AMERICANS ARE asking the extent to which Iran can be trusted — in its arms control commitments, its regional behavior and its treatment of foreign investors.
One way to answer that question is to examine the extent to which Iran’s regime obeys its own laws, on which subject several United Nations human rights experts had some relevant things to say on Friday. They were examining the unjust incarceration of Post reporter Jason Rezaian, and their conclusions were stark. “He has suffered unlawful treatment during his year-long incarceration,” said Seong-Phil Hong, who heads the U.N. Working Group on Arbitrary Detention.
Mr. Rezaian has been held in Tehran’s infamous Evin prison since his arrest on July 22, 2014. This alone would appear to violate Iranian law, which says no suspect may be held for longer than a year unless accused of murder. The charges against Mr. Rezaian have never been made public, but according to his lawyer they do not include homicide.

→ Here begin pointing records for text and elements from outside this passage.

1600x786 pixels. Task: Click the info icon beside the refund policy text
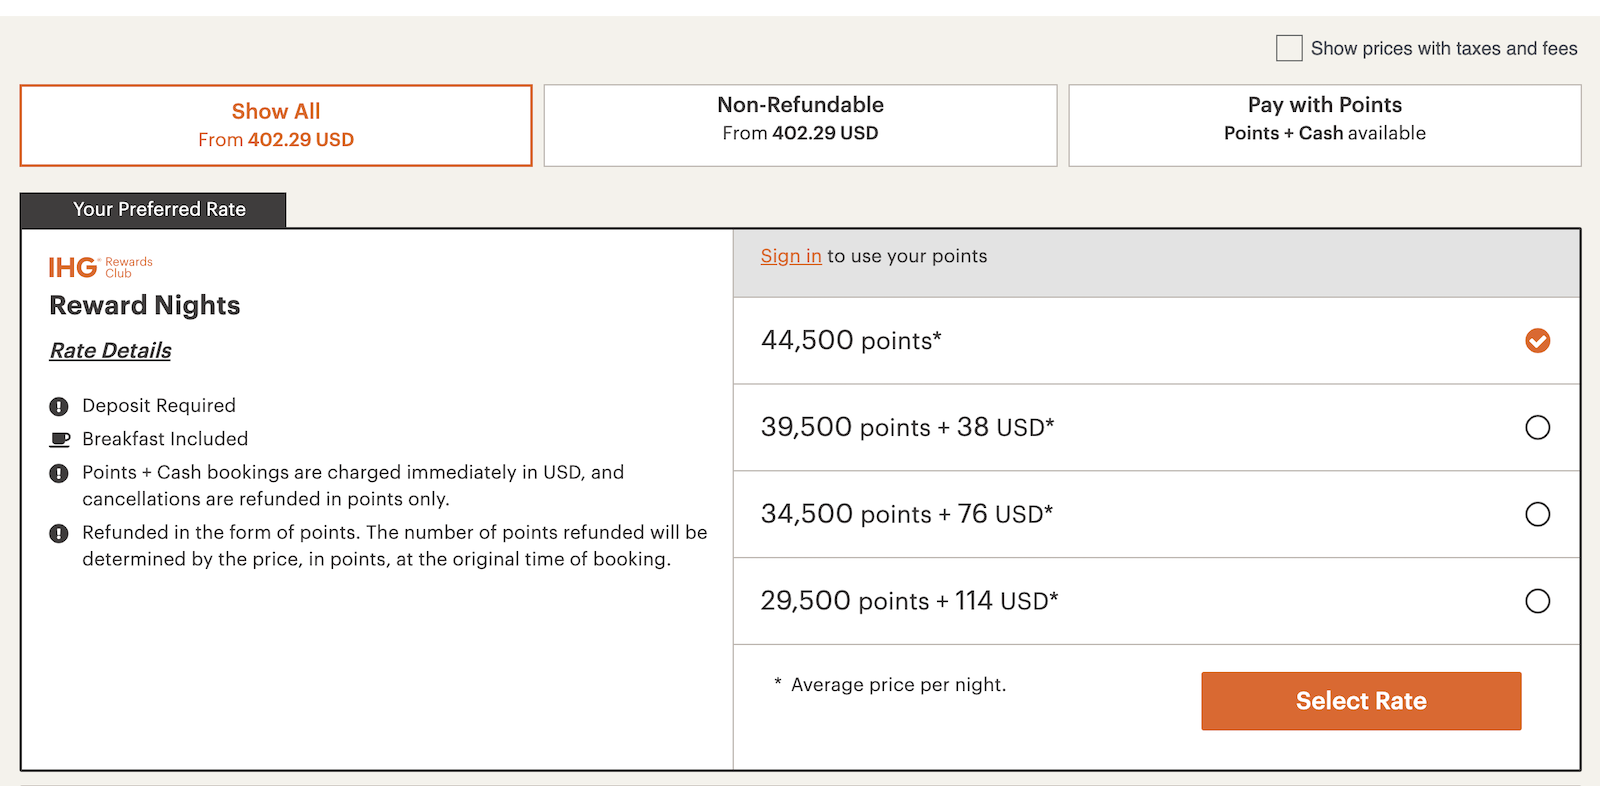(x=58, y=533)
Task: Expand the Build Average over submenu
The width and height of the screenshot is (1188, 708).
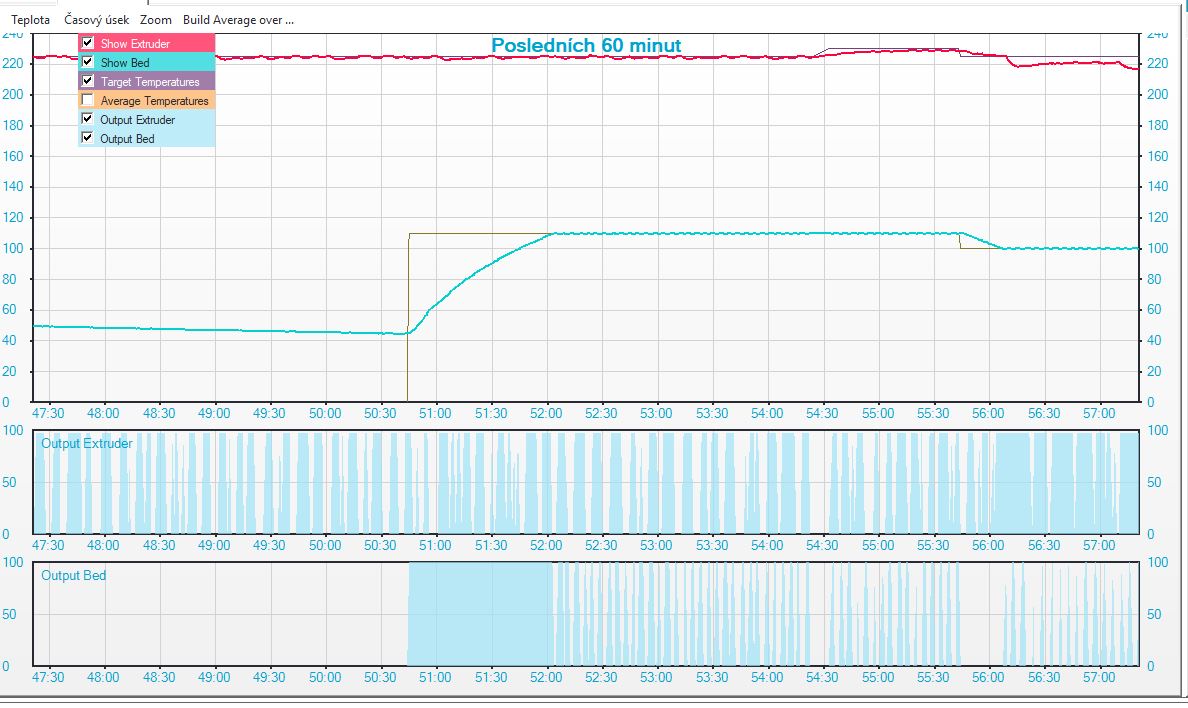Action: pos(238,19)
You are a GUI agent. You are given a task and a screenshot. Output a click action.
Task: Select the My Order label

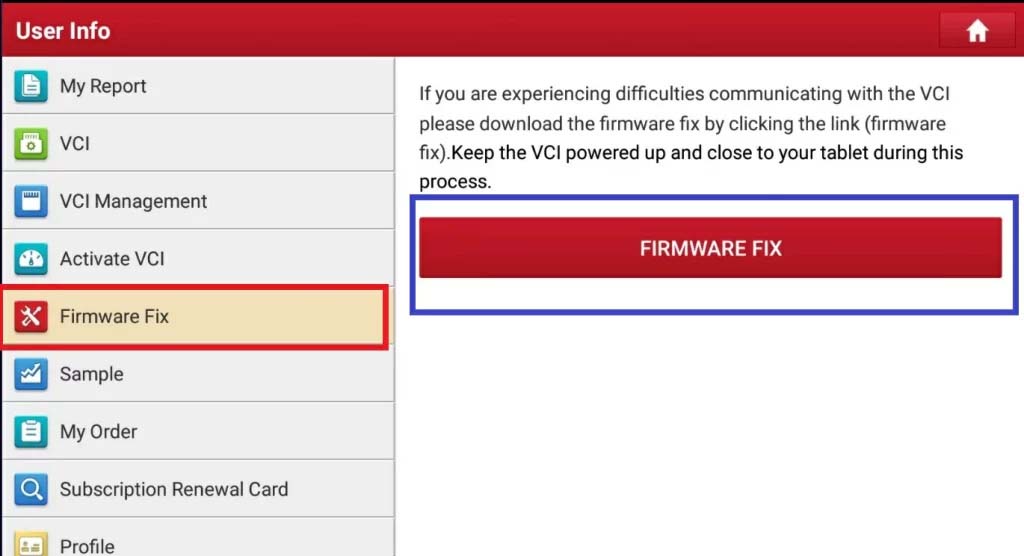(x=99, y=432)
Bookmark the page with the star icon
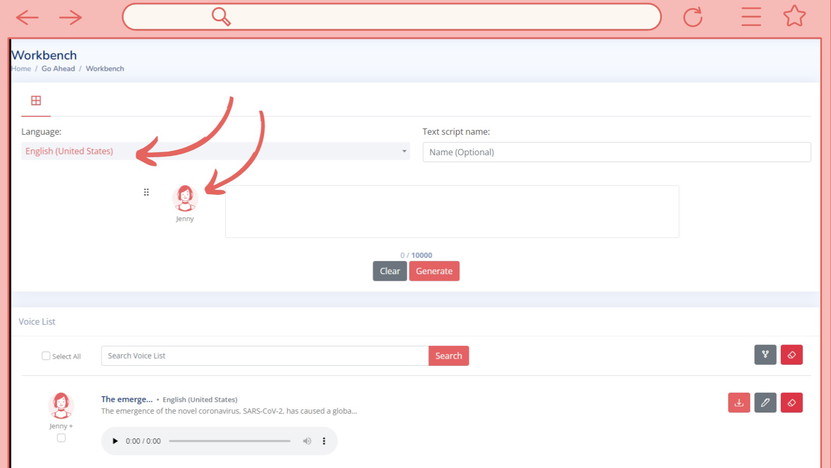The width and height of the screenshot is (831, 468). click(794, 16)
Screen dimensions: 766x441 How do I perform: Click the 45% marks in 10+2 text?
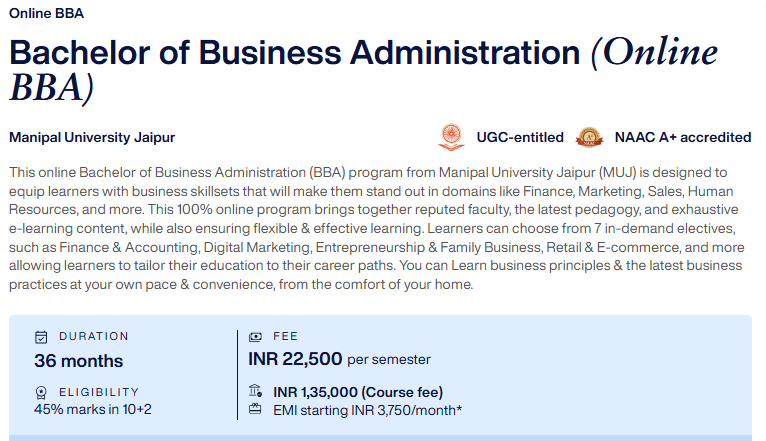coord(93,409)
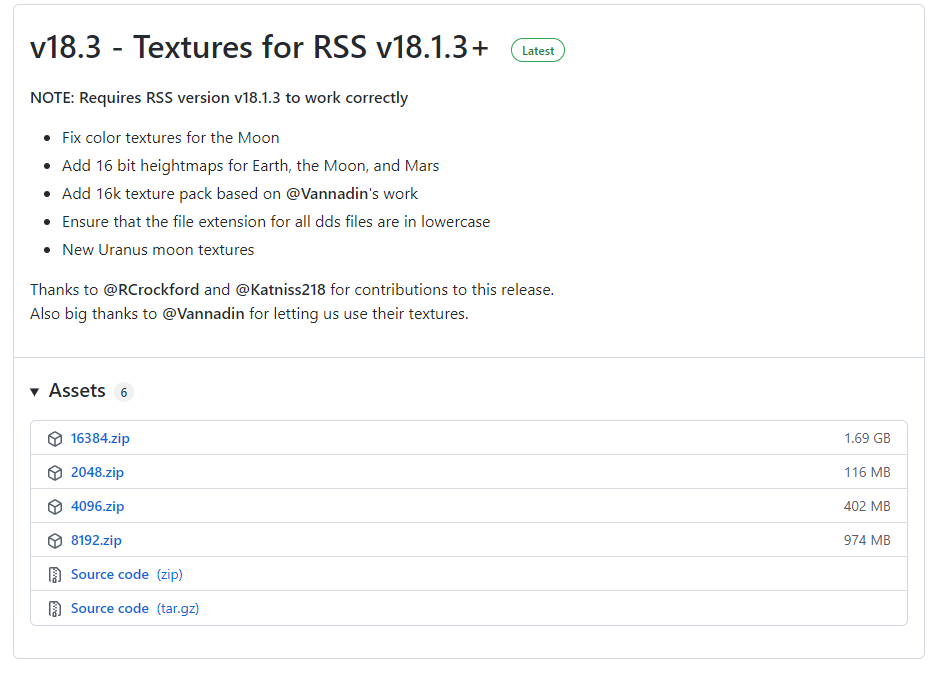941x679 pixels.
Task: Click the zip file icon next to Source code (zip)
Action: click(x=55, y=575)
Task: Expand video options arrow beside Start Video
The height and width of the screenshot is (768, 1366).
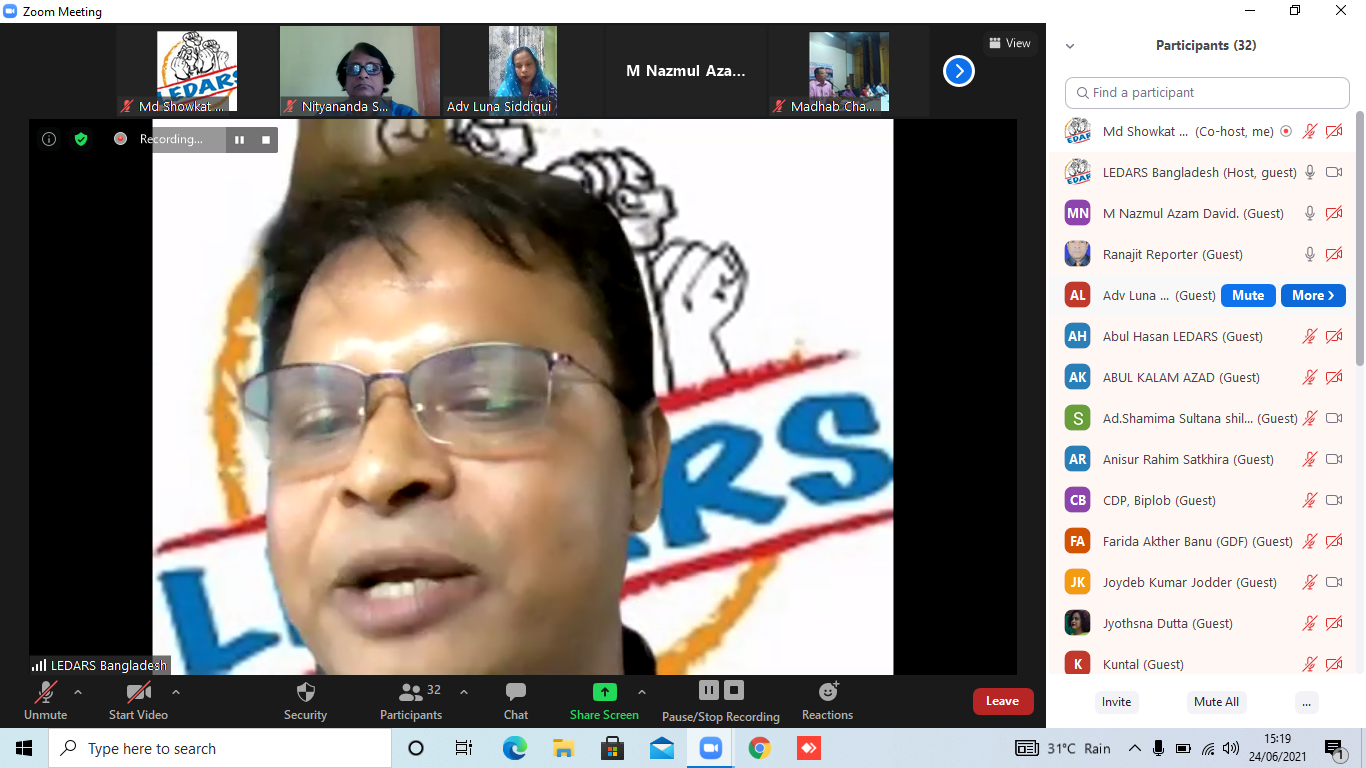Action: pos(176,692)
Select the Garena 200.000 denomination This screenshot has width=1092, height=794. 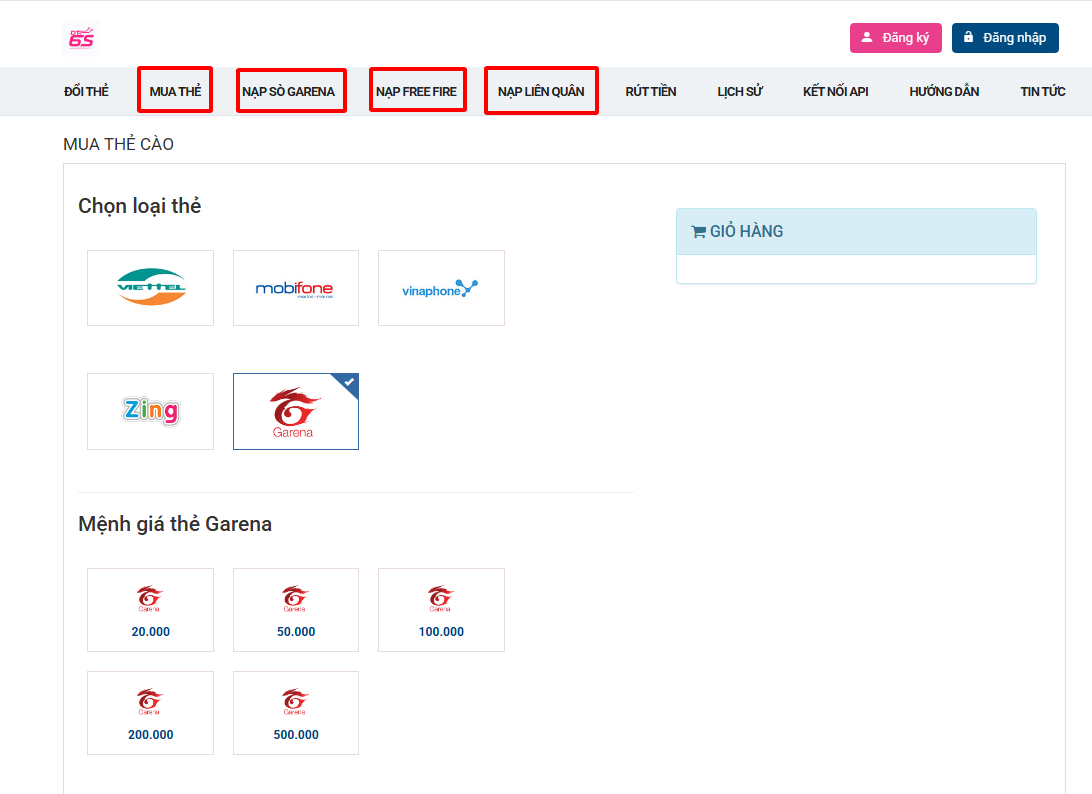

Apparently they center instead on what the State Department has called “patently absurd” allegations of espionage and aiding a hostile government, though it’s hard to know: His “trial” has been conducted in secret, with not even his relatives allowed to attend, and no live witnesses or substantial evidence have been presented.
“Mr. Rezaian seems to have been detained for the simple fact of having exercised his rights to freedom of expression, association and political participation,” Mr. Hong said. “His rights to legal counsel of his choice and to due process of law seem to have been forgotten.”
A second U.N. expert, David Kaye, the U.N. special rapporteur on freedom of opinion and expression, also sharply criticized Iran’s handling of the Rezaian case. “The arrest, detention and secret trial of Mr. Rezaian violate his rights and intimidate all those working in the media in Iran,” said Mr. Kaye. “His continued detention violates basic rules that not only aim to protect journalists, bloggers, human rights activists and others but to guarantee everyone’s right to information.”
Both experts, along with Ahmed Shaheed, the U.N. special rapporteur on the situation of human rights in Iran, urged Mr. Rezaian’s prompt release, along with that of “all those exercising their rights to expression who have been arbitrarily arrested, detained and prosecuted.”
Indeed, it is the highly arbitrary treatment of Mr. Rezaian and the disregard of the law that ought to concern everyone weighing the proper contours for future relations with Iran. Conversely, Iranian authorities, who reportedly may issue a verdict in the Rezaian case as early as Monday, ought to keep in mind how anything but immediate release and exoneration will affect their standing in the world.